New free Seaside book, "Dynamic Web Development with Seaside", announced - henning
http://book.seaside.st/

======
SimonTite
The biggest problem with learning Smalltalk, Squeak/Pharo and Seaside, for me,
has been the lack of easy-to-find, thorough (and free!) documentation. There
are some good tutorials out there, but by their nature they tend to give just
a limited introduction to their subject matter. (I am a PHP programmer, and
have yet to find anything to equal PHP's superb on-line documentation).

However, although "Dynamic Web Development with Seaside" is broadly tutorial
in format - forgive me if I'm wrong here, I'm only part way through it - it is
far and away the best documentation I have read on the subject.

After reading even the first few chapters, I experienced that sensation that
all programmers probably know: the sudden flash of enlightenment, "aha! _now_
I get it! _That's_ how it works!" ... altogether a great book, and many thanks
to the authors for their efforts.

------
chaetal
This is the best book on Seaside currently.
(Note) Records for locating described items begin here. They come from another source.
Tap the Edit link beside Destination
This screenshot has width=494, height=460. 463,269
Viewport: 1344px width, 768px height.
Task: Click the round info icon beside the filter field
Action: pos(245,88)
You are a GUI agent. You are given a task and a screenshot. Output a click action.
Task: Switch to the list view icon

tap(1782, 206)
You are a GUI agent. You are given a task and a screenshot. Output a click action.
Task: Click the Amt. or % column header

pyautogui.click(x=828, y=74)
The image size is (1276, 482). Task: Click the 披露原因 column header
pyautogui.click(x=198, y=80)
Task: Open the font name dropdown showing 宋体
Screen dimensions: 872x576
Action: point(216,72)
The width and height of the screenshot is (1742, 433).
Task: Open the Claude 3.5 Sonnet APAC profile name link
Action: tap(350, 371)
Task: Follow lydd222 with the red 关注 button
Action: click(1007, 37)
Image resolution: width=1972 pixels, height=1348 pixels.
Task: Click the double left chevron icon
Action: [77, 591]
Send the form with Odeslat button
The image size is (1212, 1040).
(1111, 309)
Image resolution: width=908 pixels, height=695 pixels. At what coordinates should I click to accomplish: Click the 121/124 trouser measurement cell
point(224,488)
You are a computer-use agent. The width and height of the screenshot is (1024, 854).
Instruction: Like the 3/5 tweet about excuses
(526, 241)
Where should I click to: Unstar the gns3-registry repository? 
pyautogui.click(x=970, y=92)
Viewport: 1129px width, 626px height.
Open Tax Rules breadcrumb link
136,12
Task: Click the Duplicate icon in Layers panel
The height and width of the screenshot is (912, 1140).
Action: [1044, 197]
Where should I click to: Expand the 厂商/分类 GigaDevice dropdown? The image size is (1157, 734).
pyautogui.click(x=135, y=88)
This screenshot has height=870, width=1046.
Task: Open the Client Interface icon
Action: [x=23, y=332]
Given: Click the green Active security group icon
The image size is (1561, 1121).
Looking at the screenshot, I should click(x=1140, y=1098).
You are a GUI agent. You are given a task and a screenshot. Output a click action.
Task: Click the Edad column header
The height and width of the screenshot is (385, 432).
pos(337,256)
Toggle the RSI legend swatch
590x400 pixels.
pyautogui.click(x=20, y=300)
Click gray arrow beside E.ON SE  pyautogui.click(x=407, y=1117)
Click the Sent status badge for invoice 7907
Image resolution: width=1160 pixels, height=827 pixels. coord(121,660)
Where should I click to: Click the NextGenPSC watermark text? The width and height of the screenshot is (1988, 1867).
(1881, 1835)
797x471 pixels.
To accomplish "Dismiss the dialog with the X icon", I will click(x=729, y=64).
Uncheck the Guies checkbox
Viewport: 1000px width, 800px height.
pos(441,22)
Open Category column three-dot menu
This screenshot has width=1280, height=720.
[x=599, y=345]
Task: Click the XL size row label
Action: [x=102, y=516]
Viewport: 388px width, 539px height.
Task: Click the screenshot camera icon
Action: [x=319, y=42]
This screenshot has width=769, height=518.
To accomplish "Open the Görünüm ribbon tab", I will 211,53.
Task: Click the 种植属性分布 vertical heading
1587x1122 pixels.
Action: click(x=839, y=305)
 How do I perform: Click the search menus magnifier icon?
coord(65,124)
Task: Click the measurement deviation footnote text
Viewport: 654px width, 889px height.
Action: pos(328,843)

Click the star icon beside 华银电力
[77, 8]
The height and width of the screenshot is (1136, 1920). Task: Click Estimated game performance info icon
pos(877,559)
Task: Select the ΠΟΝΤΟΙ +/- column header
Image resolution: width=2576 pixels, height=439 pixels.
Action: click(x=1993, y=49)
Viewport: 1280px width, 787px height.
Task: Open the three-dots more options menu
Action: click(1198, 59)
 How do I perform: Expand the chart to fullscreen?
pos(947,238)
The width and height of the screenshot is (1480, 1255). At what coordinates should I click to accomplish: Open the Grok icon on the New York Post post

It's highly detailed, covering
(for instance) installation for most modern Smalltalk dialects, basics and
fundementals, many practical tasks, along with examples for all of above. I
would recomend it for both mature and beginning smalltalkers aiming at web
programming itself as well as learning Smalltalk programming in general. Going
to use the book in Smalltalk programming lectures.

------
andyburnett
I totally agree with Simon's comment about experiencing the 'aha' moment. I
had really been struggling to understand how Seaside worked, and then - all of
a sudden - light dawned :-)

------
jvdsandt
Great book for a great web framework!